Interface element records:
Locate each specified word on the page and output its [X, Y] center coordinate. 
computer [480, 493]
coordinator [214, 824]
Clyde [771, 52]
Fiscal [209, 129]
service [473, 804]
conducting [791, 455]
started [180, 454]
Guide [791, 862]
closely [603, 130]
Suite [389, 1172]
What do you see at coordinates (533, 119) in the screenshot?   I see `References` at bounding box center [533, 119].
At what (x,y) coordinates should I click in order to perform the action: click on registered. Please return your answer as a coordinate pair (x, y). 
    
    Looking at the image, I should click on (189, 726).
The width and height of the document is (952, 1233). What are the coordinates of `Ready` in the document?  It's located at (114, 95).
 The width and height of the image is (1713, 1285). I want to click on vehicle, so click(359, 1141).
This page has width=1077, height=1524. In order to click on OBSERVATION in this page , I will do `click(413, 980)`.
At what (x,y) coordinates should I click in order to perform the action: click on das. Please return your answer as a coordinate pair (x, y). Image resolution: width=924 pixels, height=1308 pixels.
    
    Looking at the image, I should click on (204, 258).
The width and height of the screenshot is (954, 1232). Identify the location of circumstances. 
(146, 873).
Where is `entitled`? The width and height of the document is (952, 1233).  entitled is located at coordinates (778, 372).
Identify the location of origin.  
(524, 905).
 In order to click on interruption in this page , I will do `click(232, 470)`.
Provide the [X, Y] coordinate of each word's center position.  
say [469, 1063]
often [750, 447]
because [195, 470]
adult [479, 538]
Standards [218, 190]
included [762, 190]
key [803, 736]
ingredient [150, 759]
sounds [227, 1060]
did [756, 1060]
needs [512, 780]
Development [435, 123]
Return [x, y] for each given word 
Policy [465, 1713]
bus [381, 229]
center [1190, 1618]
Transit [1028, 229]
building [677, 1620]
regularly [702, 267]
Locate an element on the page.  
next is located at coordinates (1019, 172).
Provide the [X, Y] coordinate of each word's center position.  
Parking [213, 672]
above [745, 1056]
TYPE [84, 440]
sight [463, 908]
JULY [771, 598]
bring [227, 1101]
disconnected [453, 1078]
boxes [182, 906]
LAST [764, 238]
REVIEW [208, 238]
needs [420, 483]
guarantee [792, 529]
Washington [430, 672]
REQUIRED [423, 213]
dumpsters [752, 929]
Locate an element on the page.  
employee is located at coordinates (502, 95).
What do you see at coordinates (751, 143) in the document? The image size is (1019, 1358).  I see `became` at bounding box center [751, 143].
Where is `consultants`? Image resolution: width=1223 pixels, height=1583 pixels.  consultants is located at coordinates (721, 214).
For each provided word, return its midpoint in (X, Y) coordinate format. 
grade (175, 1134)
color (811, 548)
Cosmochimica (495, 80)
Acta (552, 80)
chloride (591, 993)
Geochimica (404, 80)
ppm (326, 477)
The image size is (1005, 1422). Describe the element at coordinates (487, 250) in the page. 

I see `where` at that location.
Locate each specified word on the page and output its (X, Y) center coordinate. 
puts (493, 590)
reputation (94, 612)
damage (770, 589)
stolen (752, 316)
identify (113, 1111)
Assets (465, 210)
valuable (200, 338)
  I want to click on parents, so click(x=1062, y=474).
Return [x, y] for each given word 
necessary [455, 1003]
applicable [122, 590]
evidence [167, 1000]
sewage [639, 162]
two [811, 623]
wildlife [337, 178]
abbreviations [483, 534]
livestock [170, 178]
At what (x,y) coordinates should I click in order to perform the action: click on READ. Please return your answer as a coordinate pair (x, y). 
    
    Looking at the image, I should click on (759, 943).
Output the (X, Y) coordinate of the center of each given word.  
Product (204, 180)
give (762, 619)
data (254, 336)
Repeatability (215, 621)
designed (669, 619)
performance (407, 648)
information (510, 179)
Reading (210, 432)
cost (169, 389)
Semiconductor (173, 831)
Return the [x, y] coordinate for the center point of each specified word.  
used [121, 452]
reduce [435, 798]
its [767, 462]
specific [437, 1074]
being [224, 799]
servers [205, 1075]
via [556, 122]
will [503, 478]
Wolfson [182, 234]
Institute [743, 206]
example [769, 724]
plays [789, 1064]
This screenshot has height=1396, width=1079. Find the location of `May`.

# [Challenge]
Update every item above by putting "coordinate tuple" in place of "coordinate pair", and reproduce all the lines with nothing else changed.

# [Correct output]
Locate each specified word on the page and output its [X, Y] center coordinate. 
computer [480, 493]
coordinator [214, 824]
Clyde [771, 52]
Fiscal [209, 129]
service [473, 804]
conducting [791, 455]
started [180, 454]
Guide [791, 862]
closely [603, 130]
Suite [389, 1172]
What do you see at coordinates (533, 119) in the screenshot?   I see `References` at bounding box center [533, 119].
At what (x,y) coordinates should I click in order to perform the action: click on registered. Please return your answer as a coordinate tuple (x, y). 
    
    Looking at the image, I should click on (189, 726).
The width and height of the document is (952, 1233). What are the coordinates of `Ready` in the document?  It's located at (114, 95).
 The width and height of the image is (1713, 1285). I want to click on vehicle, so click(359, 1141).
This page has width=1077, height=1524. In order to click on OBSERVATION in this page , I will do `click(413, 980)`.
At what (x,y) coordinates should I click in order to perform the action: click on das. Please return your answer as a coordinate tuple (x, y). Image resolution: width=924 pixels, height=1308 pixels.
    
    Looking at the image, I should click on (204, 258).
The width and height of the screenshot is (954, 1232). Identify the location of circumstances. 
(146, 873).
Where is `entitled`? The width and height of the document is (952, 1233).  entitled is located at coordinates (778, 372).
Identify the location of origin.  
(524, 905).
 In order to click on interruption in this page , I will do `click(232, 470)`.
Provide the [X, Y] coordinate of each word's center position.  
say [469, 1063]
often [750, 447]
because [195, 470]
adult [479, 538]
Standards [218, 190]
included [762, 190]
key [803, 736]
ingredient [150, 759]
sounds [227, 1060]
did [756, 1060]
needs [512, 780]
Development [435, 123]
Return [x, y] for each given word 
Policy [465, 1713]
bus [381, 229]
center [1190, 1618]
Transit [1028, 229]
building [677, 1620]
regularly [702, 267]
Locate an element on the page.  
next is located at coordinates (1019, 172).
Provide the [X, Y] coordinate of each word's center position.  
Parking [213, 672]
above [745, 1056]
TYPE [84, 440]
sight [463, 908]
JULY [771, 598]
bring [227, 1101]
disconnected [453, 1078]
boxes [182, 906]
LAST [764, 238]
REVIEW [208, 238]
needs [420, 483]
guarantee [792, 529]
Washington [430, 672]
REQUIRED [423, 213]
dumpsters [752, 929]
Locate an element on the page.  
employee is located at coordinates (502, 95).
What do you see at coordinates (751, 143) in the document? The image size is (1019, 1358).  I see `became` at bounding box center [751, 143].
Where is `consultants`? Image resolution: width=1223 pixels, height=1583 pixels.  consultants is located at coordinates (721, 214).
For each provided word, return its midpoint in (X, Y) coordinate format. 
grade (175, 1134)
color (811, 548)
Cosmochimica (495, 80)
Acta (552, 80)
chloride (591, 993)
Geochimica (404, 80)
ppm (326, 477)
The image size is (1005, 1422). Describe the element at coordinates (487, 250) in the page. 

I see `where` at that location.
Locate each specified word on the page and output its (X, Y) center coordinate. 
puts (493, 590)
reputation (94, 612)
damage (770, 589)
stolen (752, 316)
identify (113, 1111)
Assets (465, 210)
valuable (200, 338)
  I want to click on parents, so click(x=1062, y=474).
Return [x, y] for each given word 
necessary [455, 1003]
applicable [122, 590]
evidence [167, 1000]
sewage [639, 162]
two [811, 623]
wildlife [337, 178]
abbreviations [483, 534]
livestock [170, 178]
At what (x,y) coordinates should I click in order to perform the action: click on READ. Please return your answer as a coordinate tuple (x, y). 
    
    Looking at the image, I should click on (759, 943).
Output the (X, Y) coordinate of the center of each given word.  
Product (204, 180)
give (762, 619)
data (254, 336)
Repeatability (215, 621)
designed (669, 619)
performance (407, 648)
information (510, 179)
Reading (210, 432)
cost (169, 389)
Semiconductor (173, 831)
Return the [x, y] coordinate for the center point of each specified word.  
used [121, 452]
reduce [435, 798]
its [767, 462]
specific [437, 1074]
being [224, 799]
servers [205, 1075]
via [556, 122]
will [503, 478]
Wolfson [182, 234]
Institute [743, 206]
example [769, 724]
plays [789, 1064]
This screenshot has height=1396, width=1079. Find the location of `May`.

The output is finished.